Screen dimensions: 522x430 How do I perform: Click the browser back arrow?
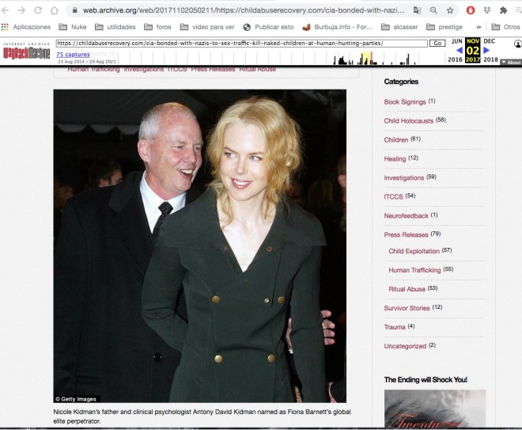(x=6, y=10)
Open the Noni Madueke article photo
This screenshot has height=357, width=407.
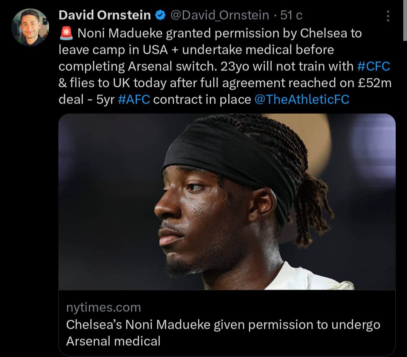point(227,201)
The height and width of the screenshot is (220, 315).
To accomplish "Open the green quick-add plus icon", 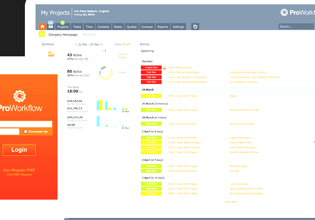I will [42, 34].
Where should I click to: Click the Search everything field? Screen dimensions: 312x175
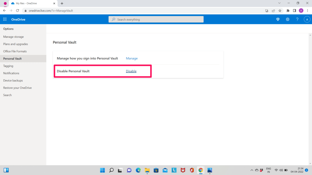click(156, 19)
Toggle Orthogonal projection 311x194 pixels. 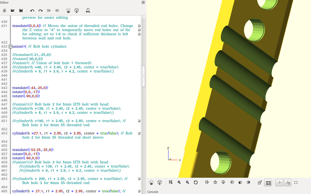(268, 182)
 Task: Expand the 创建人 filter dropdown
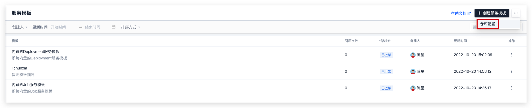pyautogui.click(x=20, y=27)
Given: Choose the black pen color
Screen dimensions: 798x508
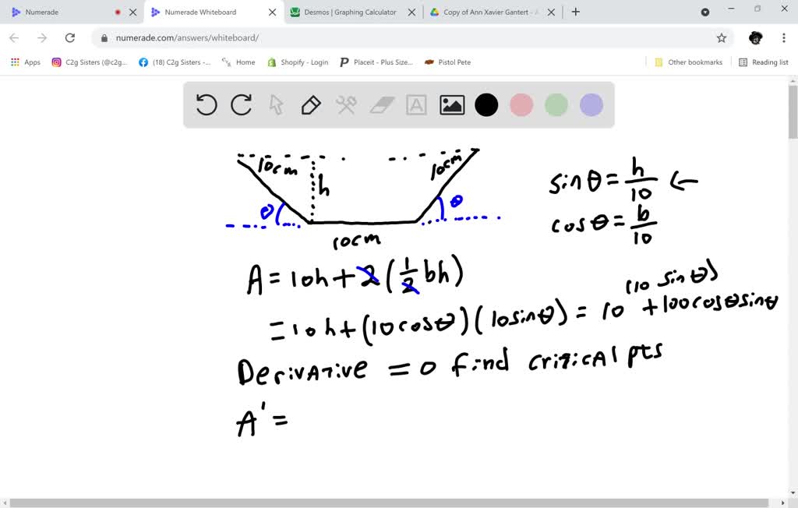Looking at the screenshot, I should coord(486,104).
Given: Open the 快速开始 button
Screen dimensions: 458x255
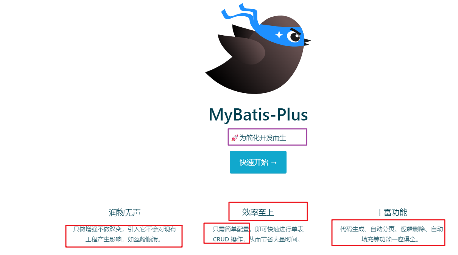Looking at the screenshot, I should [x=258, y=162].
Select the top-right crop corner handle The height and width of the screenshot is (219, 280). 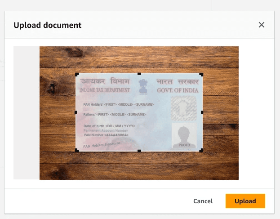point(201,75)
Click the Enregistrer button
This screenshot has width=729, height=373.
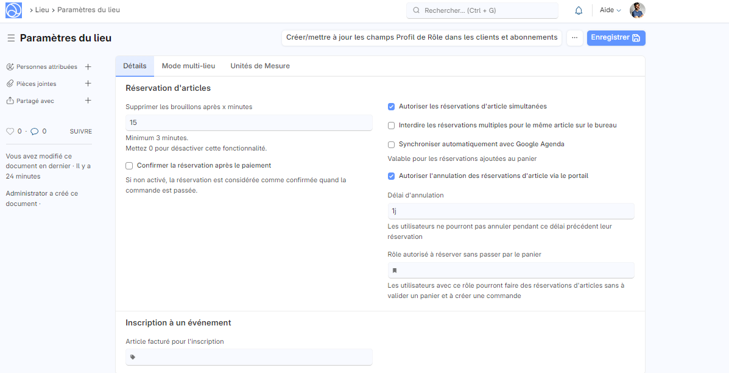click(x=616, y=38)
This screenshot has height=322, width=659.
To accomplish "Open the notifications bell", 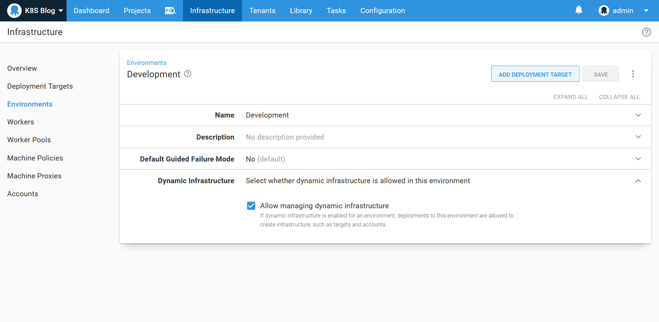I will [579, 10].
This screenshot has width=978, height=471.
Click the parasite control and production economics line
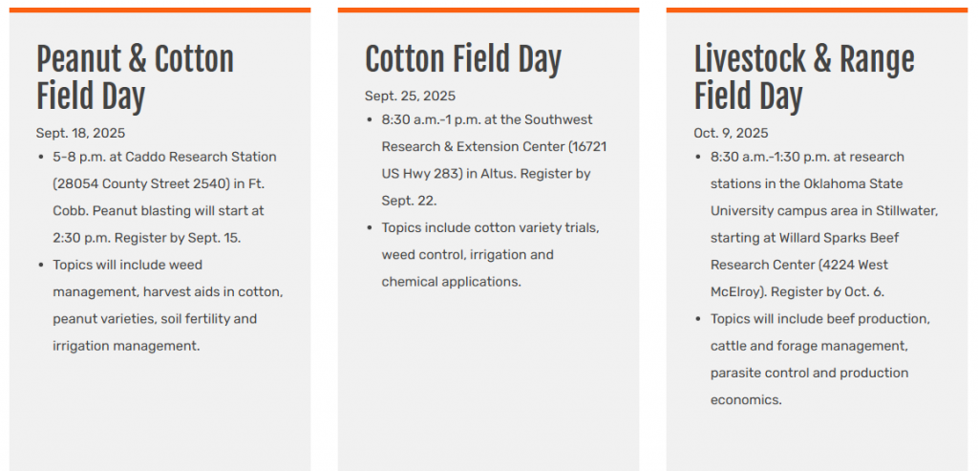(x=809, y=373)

____________

The problem
If the word "Given" is on a line above, return that line.

Reply to the task
Given: Choose the black pen color
Given: Open the 快速开始 button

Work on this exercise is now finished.